R.N.30: LA CONQUETE DE L’EST
Entre Rouen et La Capelle, la R.N.30 historique traverse la France des champs, vaste et sans limites apparentes. Amoureux des cîmes s'abstenir... (lire)

Borne de limites départementales entre l'Oise et la Somme. On peut y lire la mention "route n°1 de Paris à Calais" (photo: Marc Verney, janvier 2012).

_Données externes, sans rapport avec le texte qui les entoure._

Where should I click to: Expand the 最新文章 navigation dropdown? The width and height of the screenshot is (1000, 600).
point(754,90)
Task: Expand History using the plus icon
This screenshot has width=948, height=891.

On continue maintenant en direction de Grandvilliers par la rue du Général-Leclerc. On passe les villages de Fontaine-Lavaganne, où la route «contourne par l'est le village ancien» (Wikipédia), Thieuloy-Saint-Antoine et Halloy. C'est au début du XIIIe siècle que débute l'histoire de Grandvilliers. Dans l’Itinéraire descriptif et topographique des routes de Paris à Londres, on lit «qu'il s'y tient des marchés importants; toutes les rues, qui sont d'une belle largeur, aboutissent à une grande place». Hélas, le 2 septembre 1680, en pleine nuit, un incendie d’une violence inouïe éclate soudainement. «En quelques heures, nous raconte le site grandvilliers.fr, ce bourg, l’un des plus considérables de la Picardie, était presque entièrement détruit». Bossuet, seigneur de Grandvilliers promet son aide: il est dit que le tracé des larges rues de la ville lui est dû. Au XIXe siècle, l’Hôtel d’Angleterre est la halte recherchée par les voyageurs. Beaucoup plus tard, Grandvilliers est de nouveau terriblement très éprouvé. Les 6, 7 et 8 juin 1940, les bombardements ravagent totalement 163 maisons et une partie des édifices publics. «La reconstruction des immeubles commence en novembre 1948. Elle est terminée en décembre 1954», signale le site municipal grandvilliers.fr. Le Guide de l'étranger à Londres et dans ses environs décrit joliment la campagne picarde en 1855: par ici, la campagne, écrit l’auteur, est «de loin en loin, parsemée de bosquets, dont chacun recèle toujours un village, suivant l’usage de la Picardie d’entourer tous les lieux de bosquets, de vergers et de prairies». On passe dans la Somme 7 km après Grandvilliers.

Arrivée à Poix-de-Picardie (photo: Marc Verney, janvier 2012).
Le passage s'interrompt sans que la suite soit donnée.